• [YOUR TASK]:
Lay out every line of the material below as a numbered list, and leave out the blank lines.

• [DATA PROVIDED]:
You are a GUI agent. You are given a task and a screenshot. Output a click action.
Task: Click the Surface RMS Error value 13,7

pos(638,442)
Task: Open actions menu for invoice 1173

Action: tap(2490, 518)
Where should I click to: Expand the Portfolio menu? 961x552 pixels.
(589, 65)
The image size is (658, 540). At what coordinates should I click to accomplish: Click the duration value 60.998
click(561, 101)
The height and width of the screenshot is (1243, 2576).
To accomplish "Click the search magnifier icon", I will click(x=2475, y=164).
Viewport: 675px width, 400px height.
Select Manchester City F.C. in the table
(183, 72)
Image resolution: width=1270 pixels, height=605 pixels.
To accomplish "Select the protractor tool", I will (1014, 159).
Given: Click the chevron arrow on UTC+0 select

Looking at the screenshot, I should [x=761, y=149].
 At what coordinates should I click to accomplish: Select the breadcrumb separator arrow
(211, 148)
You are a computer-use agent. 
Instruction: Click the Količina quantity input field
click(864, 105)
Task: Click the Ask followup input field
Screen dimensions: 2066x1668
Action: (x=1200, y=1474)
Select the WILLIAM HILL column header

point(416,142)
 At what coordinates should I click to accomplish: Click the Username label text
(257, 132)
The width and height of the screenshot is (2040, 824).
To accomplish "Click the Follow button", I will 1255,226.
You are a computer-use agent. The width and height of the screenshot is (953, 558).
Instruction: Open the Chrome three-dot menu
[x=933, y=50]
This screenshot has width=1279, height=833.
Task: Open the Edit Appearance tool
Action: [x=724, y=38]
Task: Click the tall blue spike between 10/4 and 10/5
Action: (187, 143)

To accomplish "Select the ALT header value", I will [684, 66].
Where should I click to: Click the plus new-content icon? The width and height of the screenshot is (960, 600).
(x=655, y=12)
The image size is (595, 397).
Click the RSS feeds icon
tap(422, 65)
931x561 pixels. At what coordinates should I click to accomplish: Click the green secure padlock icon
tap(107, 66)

• [WRITTEN SOLUTION]:
1. You are a GUI agent. You are given a task and a screenshot. Output a click action.
2. Task: Click the Surface RMS Error value 13,7
3. pos(638,442)
4. Task: Open actions menu for invoice 1173
5. Action: tap(2490, 518)
6. Where should I click to: Expand the Portfolio menu? 961x552 pixels.
7. (589, 65)
8. The image size is (658, 540). At what coordinates should I click to accomplish: Click the duration value 60.998
9. click(561, 101)
10. The height and width of the screenshot is (1243, 2576).
11. To accomplish "Click the search magnifier icon", I will click(x=2475, y=164).
12. Viewport: 675px width, 400px height.
13. Select Manchester City F.C. in the table
14. (183, 72)
15. Image resolution: width=1270 pixels, height=605 pixels.
16. To accomplish "Select the protractor tool", I will (1014, 159).
17. Given: Click the chevron arrow on UTC+0 select
18. Looking at the screenshot, I should [x=761, y=149].
19.  At what coordinates should I click to accomplish: Select the breadcrumb separator arrow
20. (211, 148)
21. You are a computer-use agent. 
22. Instruction: Click the Količina quantity input field
23. click(864, 105)
24. Task: Click the Ask followup input field
25. Screen dimensions: 2066x1668
26. Action: (x=1200, y=1474)
27. Select the WILLIAM HILL column header
28. point(416,142)
29.  At what coordinates should I click to accomplish: Click the Username label text
30. (257, 132)
31. The width and height of the screenshot is (2040, 824).
32. To accomplish "Click the Follow button", I will 1255,226.
33. You are a computer-use agent. The width and height of the screenshot is (953, 558).
34. Instruction: Open the Chrome three-dot menu
35. [x=933, y=50]
36. This screenshot has width=1279, height=833.
37. Task: Open the Edit Appearance tool
38. Action: [x=724, y=38]
39. Task: Click the tall blue spike between 10/4 and 10/5
40. Action: (187, 143)
41. To accomplish "Select the ALT header value", I will [684, 66].
42. Where should I click to: Click the plus new-content icon? The width and height of the screenshot is (960, 600).
43. (x=655, y=12)
44. The image size is (595, 397).
45. Click the RSS feeds icon
46. tap(422, 65)
47. 931x561 pixels. At what coordinates should I click to accomplish: Click the green secure padlock icon
48. tap(107, 66)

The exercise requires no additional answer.